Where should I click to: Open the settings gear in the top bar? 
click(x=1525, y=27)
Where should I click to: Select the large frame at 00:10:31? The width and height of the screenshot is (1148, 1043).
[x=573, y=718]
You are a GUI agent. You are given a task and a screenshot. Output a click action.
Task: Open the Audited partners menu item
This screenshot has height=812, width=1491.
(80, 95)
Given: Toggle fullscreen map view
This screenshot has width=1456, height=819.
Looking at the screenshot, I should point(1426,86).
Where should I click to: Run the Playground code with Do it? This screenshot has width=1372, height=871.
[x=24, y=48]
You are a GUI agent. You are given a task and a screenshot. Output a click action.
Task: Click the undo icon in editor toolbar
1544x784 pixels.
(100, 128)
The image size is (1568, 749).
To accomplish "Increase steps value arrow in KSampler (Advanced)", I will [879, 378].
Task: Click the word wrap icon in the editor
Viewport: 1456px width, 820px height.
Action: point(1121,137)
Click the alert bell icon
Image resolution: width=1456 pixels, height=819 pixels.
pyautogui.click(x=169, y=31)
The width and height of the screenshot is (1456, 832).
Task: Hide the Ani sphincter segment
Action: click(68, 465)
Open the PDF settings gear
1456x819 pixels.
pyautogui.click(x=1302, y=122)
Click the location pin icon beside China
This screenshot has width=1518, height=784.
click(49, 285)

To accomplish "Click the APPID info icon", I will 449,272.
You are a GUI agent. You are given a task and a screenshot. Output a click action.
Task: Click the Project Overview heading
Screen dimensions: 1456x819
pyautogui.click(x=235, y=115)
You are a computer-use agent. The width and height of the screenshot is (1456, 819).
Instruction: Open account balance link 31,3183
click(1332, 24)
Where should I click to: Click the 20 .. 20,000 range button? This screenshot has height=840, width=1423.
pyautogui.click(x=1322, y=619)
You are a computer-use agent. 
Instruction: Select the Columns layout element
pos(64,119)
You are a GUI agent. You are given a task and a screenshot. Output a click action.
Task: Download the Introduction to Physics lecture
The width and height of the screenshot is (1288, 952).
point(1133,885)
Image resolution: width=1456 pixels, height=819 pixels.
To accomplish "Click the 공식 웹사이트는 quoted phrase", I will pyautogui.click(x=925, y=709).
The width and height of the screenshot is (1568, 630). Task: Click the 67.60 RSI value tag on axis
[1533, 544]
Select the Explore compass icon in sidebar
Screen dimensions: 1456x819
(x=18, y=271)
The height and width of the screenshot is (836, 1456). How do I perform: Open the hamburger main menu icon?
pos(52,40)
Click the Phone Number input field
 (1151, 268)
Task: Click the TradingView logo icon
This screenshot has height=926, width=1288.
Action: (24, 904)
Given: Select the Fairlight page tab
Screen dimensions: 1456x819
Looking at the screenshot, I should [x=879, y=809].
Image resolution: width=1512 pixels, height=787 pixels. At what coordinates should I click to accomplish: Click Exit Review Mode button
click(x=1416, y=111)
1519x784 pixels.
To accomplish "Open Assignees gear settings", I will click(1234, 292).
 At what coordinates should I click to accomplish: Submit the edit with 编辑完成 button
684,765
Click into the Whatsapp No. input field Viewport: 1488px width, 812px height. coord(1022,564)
- - - - -
→ WHAT IS NEEDED
In the listing above, find the line containing "Viewport: 1456px width, 820px height." and the line containing "Select the Explore compass icon in sidebar", then repeat those two lines and everything between them exactly.

→ TASK ANSWER
Viewport: 1456px width, 820px height.
Action: point(1121,137)
Click the alert bell icon
Image resolution: width=1456 pixels, height=819 pixels.
pyautogui.click(x=169, y=31)
The width and height of the screenshot is (1456, 832).
Task: Hide the Ani sphincter segment
Action: click(68, 465)
Open the PDF settings gear
1456x819 pixels.
pyautogui.click(x=1302, y=122)
Click the location pin icon beside China
This screenshot has width=1518, height=784.
click(49, 285)

To accomplish "Click the APPID info icon", I will 449,272.
You are a GUI agent. You are given a task and a screenshot. Output a click action.
Task: Click the Project Overview heading
Screen dimensions: 1456x819
pyautogui.click(x=235, y=115)
You are a computer-use agent. The width and height of the screenshot is (1456, 819).
Instruction: Open account balance link 31,3183
click(1332, 24)
Where should I click to: Click the 20 .. 20,000 range button? This screenshot has height=840, width=1423.
pyautogui.click(x=1322, y=619)
You are a computer-use agent. 
Instruction: Select the Columns layout element
pos(64,119)
You are a GUI agent. You are given a task and a screenshot. Output a click action.
Task: Download the Introduction to Physics lecture
The width and height of the screenshot is (1288, 952).
point(1133,885)
Image resolution: width=1456 pixels, height=819 pixels.
To accomplish "Click the 공식 웹사이트는 quoted phrase", I will pyautogui.click(x=925, y=709).
The width and height of the screenshot is (1568, 630). Task: Click the 67.60 RSI value tag on axis
[1533, 544]
Select the Explore compass icon in sidebar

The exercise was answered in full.